When it comes to scary things in the universe, it’s hard to get much scarier than supermassive black holes. These gigantic, invisible menaces lurk in the centers of galaxies, hungrily vacuuming up everything within reach – or so we think. But the truth is more benign. Supermassive black holes snack infrequently, making the recent discovery of a black hole in the act of feeding all the more exciting to astronomers.
“Black holes, like sharks, suffer from a popular misconception that they are perpetual killing machines,” said Ryan Chornock of the Harvard-Smithsonian Center for Astrophysics. “Actually, they’re quiet for most of their lives. Occasionally a star wanders too close, and that’s when a feeding frenzy begins.”

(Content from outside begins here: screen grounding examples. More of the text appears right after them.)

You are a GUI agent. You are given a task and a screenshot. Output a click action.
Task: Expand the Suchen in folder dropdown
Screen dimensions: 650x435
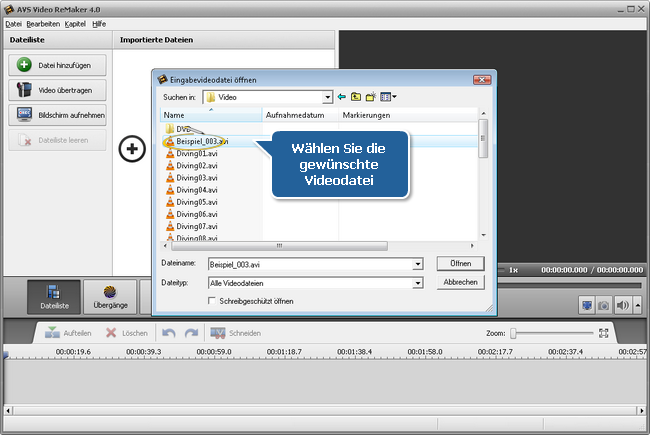pyautogui.click(x=327, y=97)
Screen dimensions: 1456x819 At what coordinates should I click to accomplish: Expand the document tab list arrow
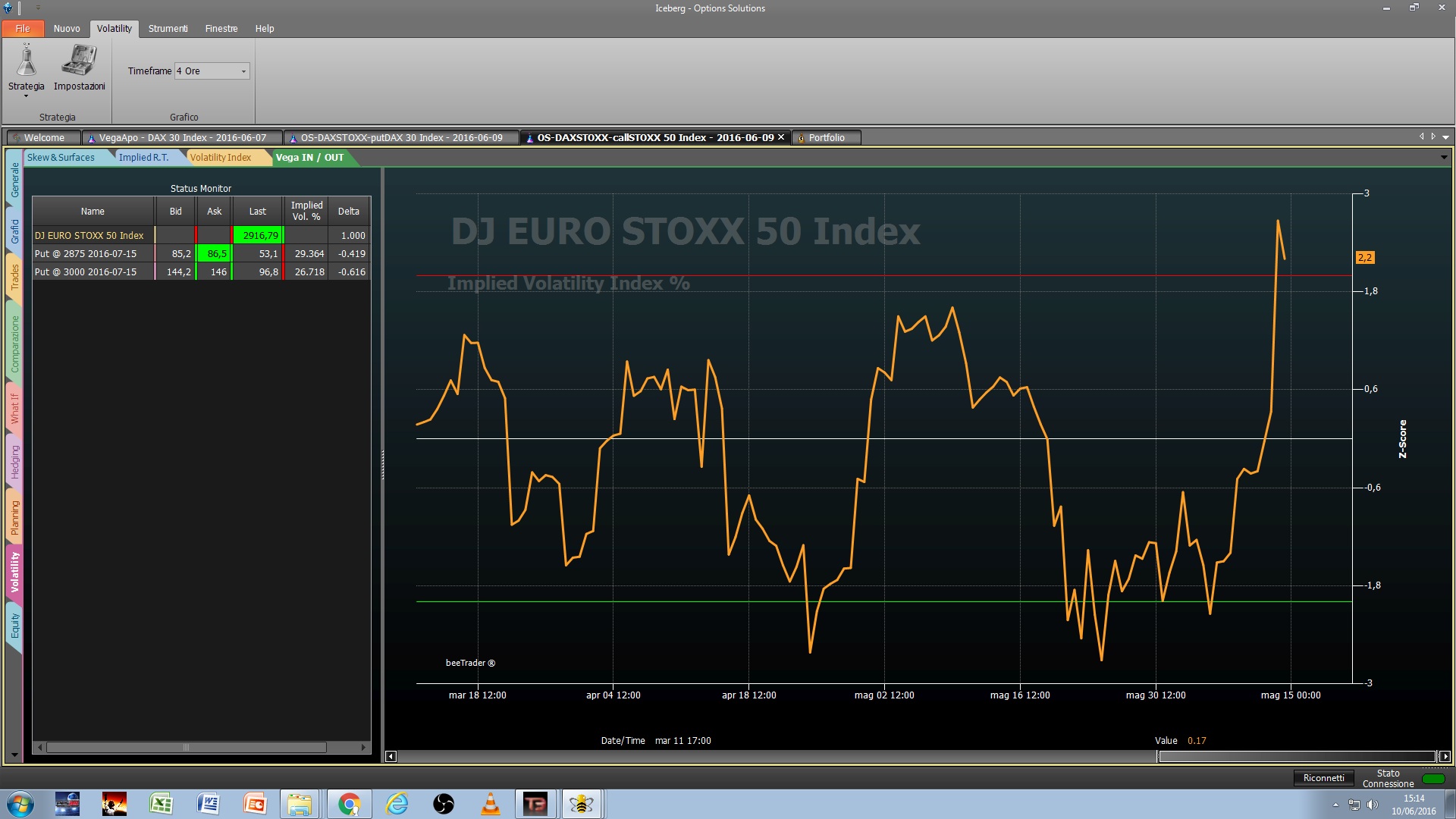point(1445,137)
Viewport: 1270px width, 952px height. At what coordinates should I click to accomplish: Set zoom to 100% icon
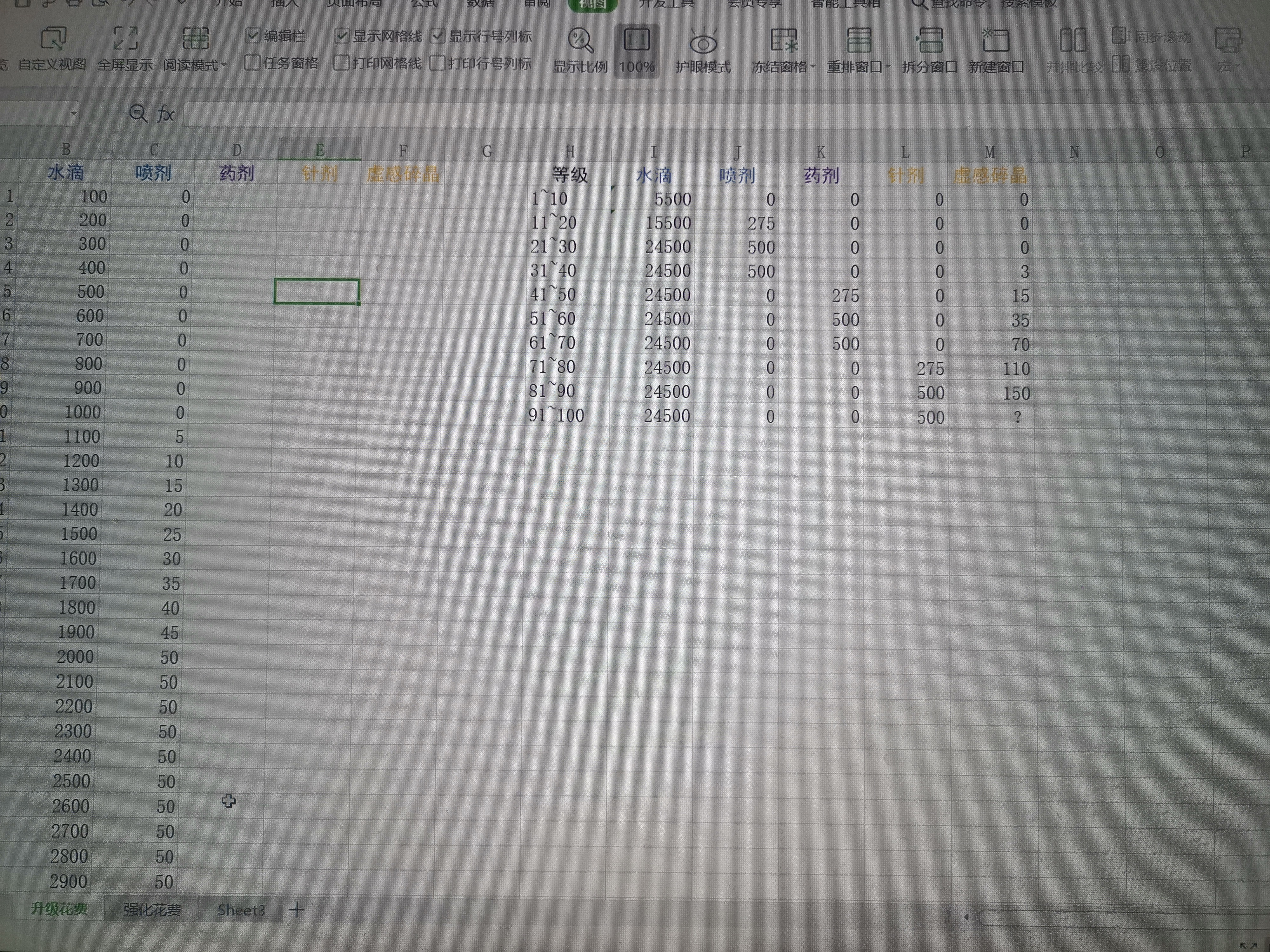tap(637, 40)
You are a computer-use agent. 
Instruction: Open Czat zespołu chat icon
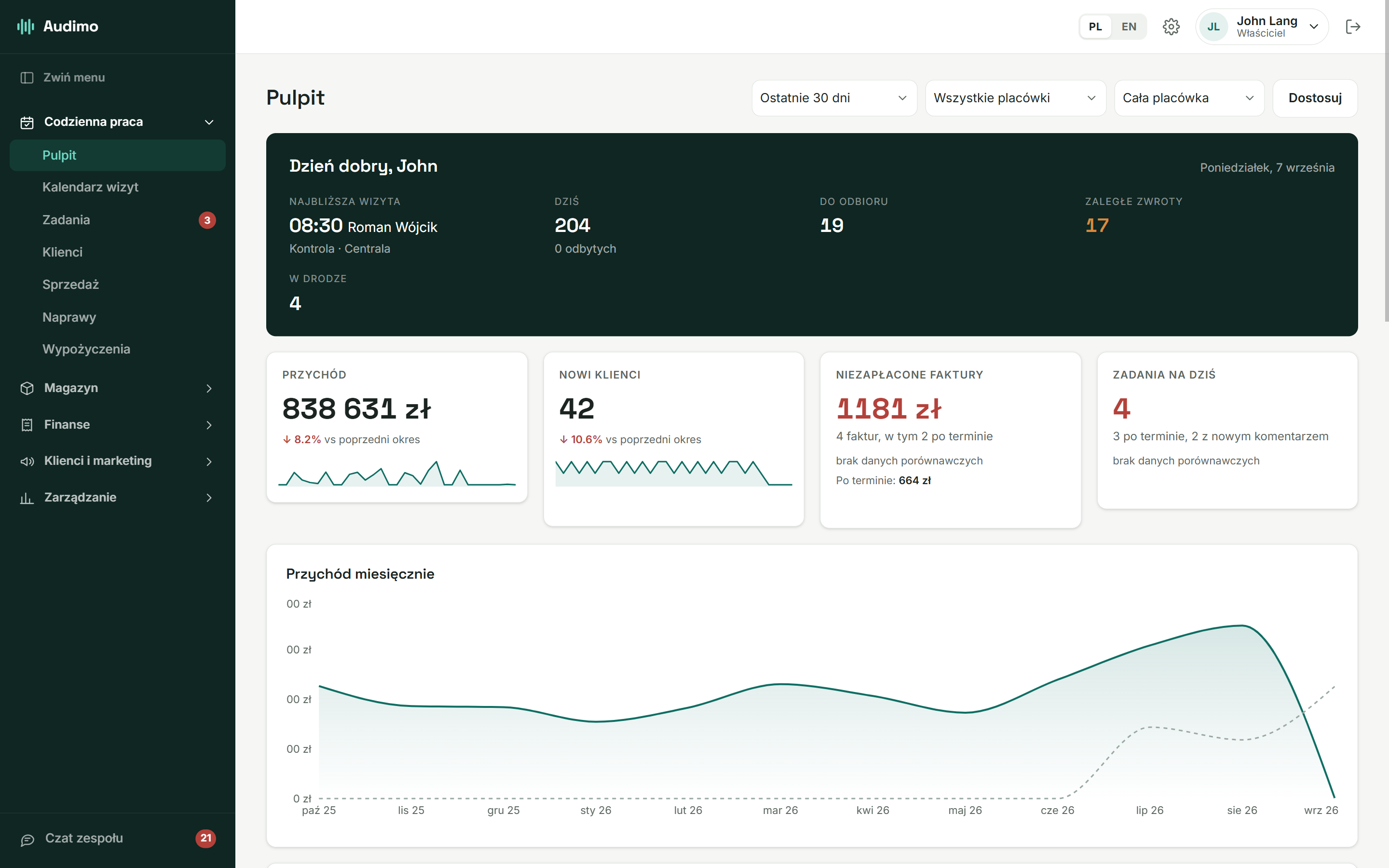coord(27,839)
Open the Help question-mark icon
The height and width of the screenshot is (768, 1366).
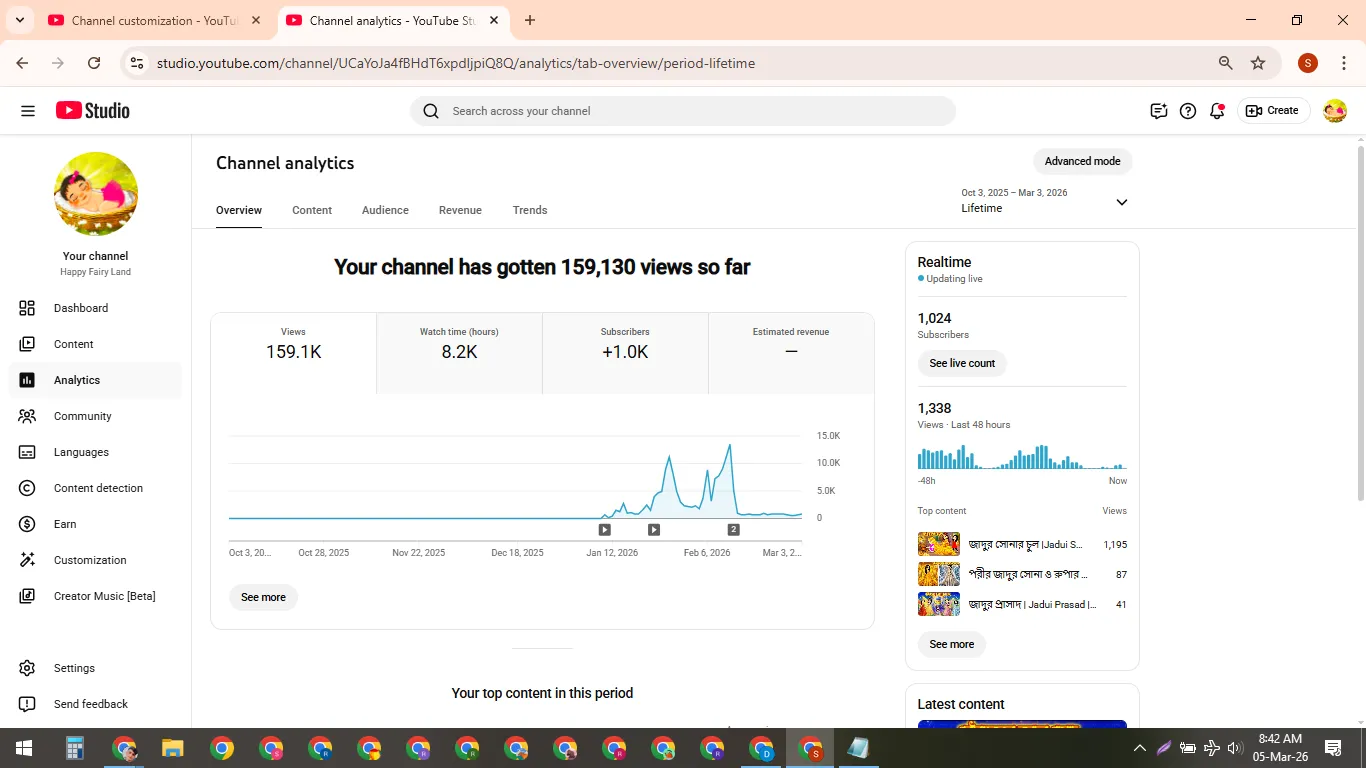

Image right: These images, taken with NASA’s Galaxy Evolution Explorer and the Pan-STARRS1 telescope in Hawaii, show a galaxy that brightened suddenly, caused by a flare from its nucleus. The top left image, taken in 2009, shows the galaxy before the flare, when it wasn’t visible in ultraviolet light. In the top right image, taken on June 23, 2010, the galaxy had become 350 times brighter in ultraviolet light. The bottom left image, shows the galaxy (the bright dot in the center) in 2009 before the flare’s appearance. The bottom right image, taken from June to August 2010, shows the flare from the galaxy nucleus. (Credit: NASA, S. Gezari (JHU), A. Rest (STScI), and R. Chornock (Harvard-Smithsonian CfA)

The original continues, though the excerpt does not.